Stored data:
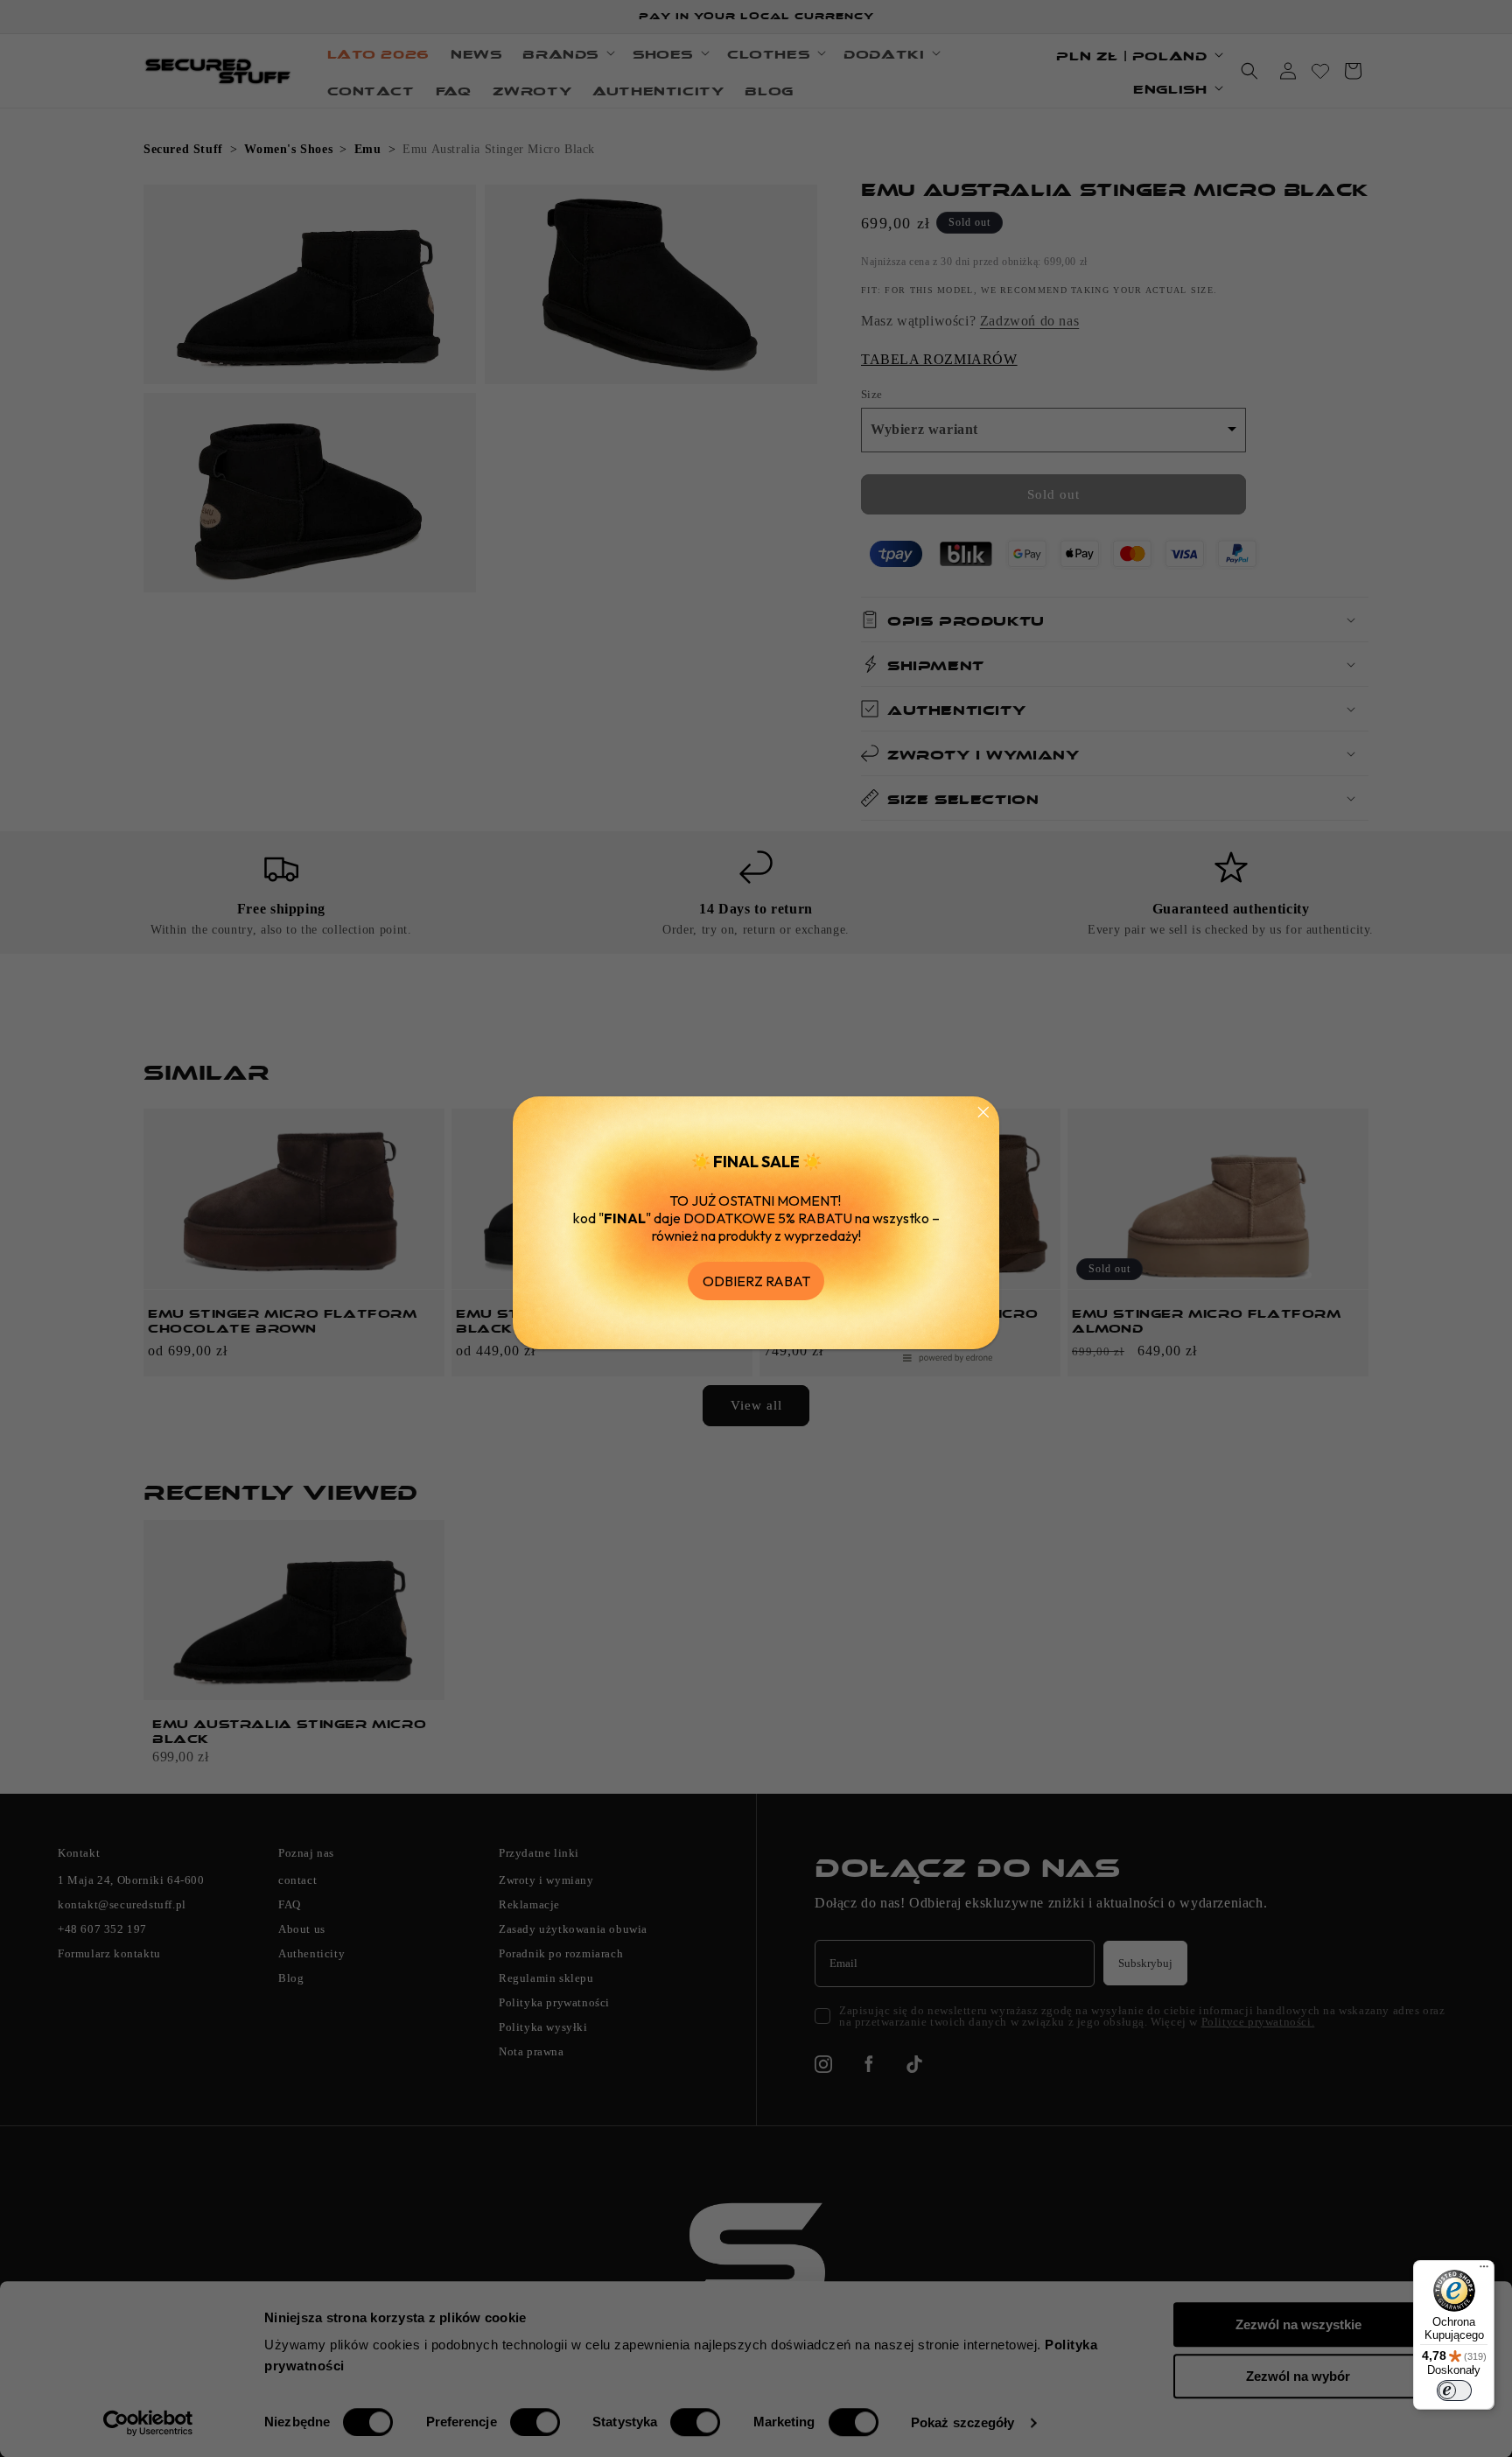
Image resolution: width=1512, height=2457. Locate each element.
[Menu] (1484, 2270)
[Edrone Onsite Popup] (756, 1228)
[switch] (1454, 2390)
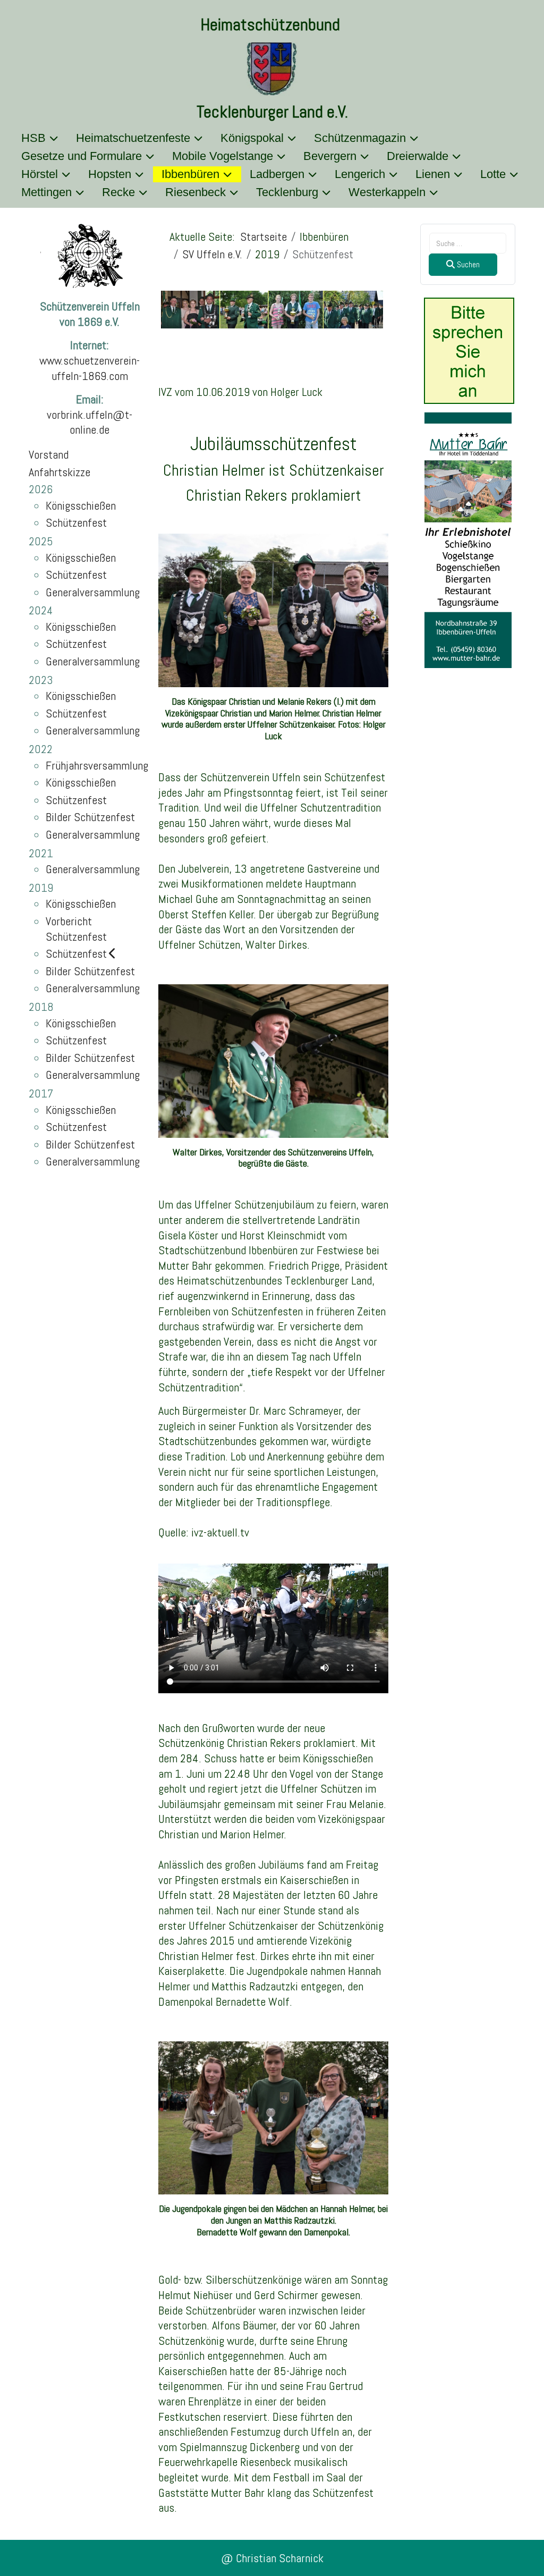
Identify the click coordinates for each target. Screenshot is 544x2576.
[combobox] (467, 243)
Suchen (467, 264)
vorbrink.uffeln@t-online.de (89, 422)
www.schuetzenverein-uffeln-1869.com (89, 368)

§ **Problem**: Give the records again without a single change, and exclude the pictures.

§ **Solution to this problem**:
Image resolution: width=1512, height=2457. Locate each element.
[Menu] (1484, 2270)
[Edrone Onsite Popup] (756, 1228)
[switch] (1454, 2390)
Identify the click coordinates for each target. Screenshot is 544x2576.
[combobox] (467, 243)
Suchen (467, 264)
vorbrink.uffeln@t-online.de (89, 422)
www.schuetzenverein-uffeln-1869.com (89, 368)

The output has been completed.